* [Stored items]
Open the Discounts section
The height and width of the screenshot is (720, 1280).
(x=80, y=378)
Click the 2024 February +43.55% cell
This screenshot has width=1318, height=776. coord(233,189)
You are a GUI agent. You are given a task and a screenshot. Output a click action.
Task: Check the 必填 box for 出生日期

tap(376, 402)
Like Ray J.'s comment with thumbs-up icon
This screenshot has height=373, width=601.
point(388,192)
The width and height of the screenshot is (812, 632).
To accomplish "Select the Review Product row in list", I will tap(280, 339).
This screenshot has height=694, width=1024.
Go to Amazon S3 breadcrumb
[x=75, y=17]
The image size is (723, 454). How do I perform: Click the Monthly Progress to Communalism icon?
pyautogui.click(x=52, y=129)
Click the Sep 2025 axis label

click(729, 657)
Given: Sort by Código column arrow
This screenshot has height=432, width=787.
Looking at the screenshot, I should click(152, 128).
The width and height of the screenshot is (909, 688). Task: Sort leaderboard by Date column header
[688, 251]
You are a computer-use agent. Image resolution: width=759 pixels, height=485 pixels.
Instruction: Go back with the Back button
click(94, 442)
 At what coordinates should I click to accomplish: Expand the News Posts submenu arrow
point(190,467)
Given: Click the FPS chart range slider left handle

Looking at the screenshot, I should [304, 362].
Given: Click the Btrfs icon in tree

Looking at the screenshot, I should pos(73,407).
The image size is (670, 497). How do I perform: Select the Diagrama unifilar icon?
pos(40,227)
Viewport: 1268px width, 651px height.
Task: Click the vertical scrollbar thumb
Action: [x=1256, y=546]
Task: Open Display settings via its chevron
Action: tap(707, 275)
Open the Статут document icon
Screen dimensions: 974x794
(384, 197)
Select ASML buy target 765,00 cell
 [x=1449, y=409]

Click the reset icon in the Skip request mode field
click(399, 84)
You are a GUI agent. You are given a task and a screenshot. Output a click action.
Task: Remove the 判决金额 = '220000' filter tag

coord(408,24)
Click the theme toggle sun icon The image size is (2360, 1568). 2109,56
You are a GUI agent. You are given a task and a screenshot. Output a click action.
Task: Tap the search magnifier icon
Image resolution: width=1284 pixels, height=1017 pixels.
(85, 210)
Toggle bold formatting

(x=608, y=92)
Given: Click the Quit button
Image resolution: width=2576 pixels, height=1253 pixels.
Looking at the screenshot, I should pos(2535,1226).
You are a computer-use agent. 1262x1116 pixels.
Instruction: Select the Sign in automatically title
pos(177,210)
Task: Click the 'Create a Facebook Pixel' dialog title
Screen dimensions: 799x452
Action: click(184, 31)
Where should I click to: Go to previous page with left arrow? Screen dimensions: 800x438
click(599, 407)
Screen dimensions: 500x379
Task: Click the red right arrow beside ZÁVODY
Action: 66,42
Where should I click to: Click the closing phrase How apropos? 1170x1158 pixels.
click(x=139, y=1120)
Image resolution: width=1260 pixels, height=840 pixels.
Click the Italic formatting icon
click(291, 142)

* [YOUR TASK] Copy out every line of the data above, word for word, without changing anything.

* [OUTPUT FOR THIS TASK]
Open the Discounts section
The height and width of the screenshot is (720, 1280).
(x=80, y=378)
Click the 2024 February +43.55% cell
This screenshot has width=1318, height=776. coord(233,189)
You are a GUI agent. You are given a task and a screenshot. Output a click action.
Task: Check the 必填 box for 出生日期

tap(376, 402)
Like Ray J.'s comment with thumbs-up icon
This screenshot has height=373, width=601.
point(388,192)
The width and height of the screenshot is (812, 632).
To accomplish "Select the Review Product row in list", I will tap(280, 339).
This screenshot has height=694, width=1024.
Go to Amazon S3 breadcrumb
[x=75, y=17]
The image size is (723, 454). How do I perform: Click the Monthly Progress to Communalism icon?
pyautogui.click(x=52, y=129)
Click the Sep 2025 axis label

click(729, 657)
Given: Sort by Código column arrow
This screenshot has height=432, width=787.
Looking at the screenshot, I should click(152, 128).
The width and height of the screenshot is (909, 688). Task: Sort leaderboard by Date column header
[688, 251]
You are a computer-use agent. Image resolution: width=759 pixels, height=485 pixels.
Instruction: Go back with the Back button
click(94, 442)
 At what coordinates should I click to accomplish: Expand the News Posts submenu arrow
point(190,467)
Given: Click the FPS chart range slider left handle

Looking at the screenshot, I should [304, 362].
Given: Click the Btrfs icon in tree

Looking at the screenshot, I should pos(73,407).
The image size is (670, 497). How do I perform: Select the Diagrama unifilar icon?
pos(40,227)
Viewport: 1268px width, 651px height.
Task: Click the vertical scrollbar thumb
Action: [x=1256, y=546]
Task: Open Display settings via its chevron
Action: tap(707, 275)
Open the Статут document icon
Screen dimensions: 974x794
(384, 197)
Select ASML buy target 765,00 cell
 [x=1449, y=409]

Click the reset icon in the Skip request mode field
click(399, 84)
You are a GUI agent. You are given a task and a screenshot. Output a click action.
Task: Remove the 判决金额 = '220000' filter tag

coord(408,24)
Click the theme toggle sun icon The image size is (2360, 1568). 2109,56
You are a GUI agent. You are given a task and a screenshot. Output a click action.
Task: Tap the search magnifier icon
Image resolution: width=1284 pixels, height=1017 pixels.
(85, 210)
Toggle bold formatting

(x=608, y=92)
Given: Click the Quit button
Image resolution: width=2576 pixels, height=1253 pixels.
Looking at the screenshot, I should pos(2535,1226).
You are a computer-use agent. 1262x1116 pixels.
Instruction: Select the Sign in automatically title
pos(177,210)
Task: Click the 'Create a Facebook Pixel' dialog title
Screen dimensions: 799x452
Action: click(184, 31)
Where should I click to: Go to previous page with left arrow? Screen dimensions: 800x438
click(599, 407)
Screen dimensions: 500x379
Task: Click the red right arrow beside ZÁVODY
Action: 66,42
Where should I click to: Click the closing phrase How apropos? 1170x1158 pixels.
click(x=139, y=1120)
Image resolution: width=1260 pixels, height=840 pixels.
Click the Italic formatting icon
click(291, 142)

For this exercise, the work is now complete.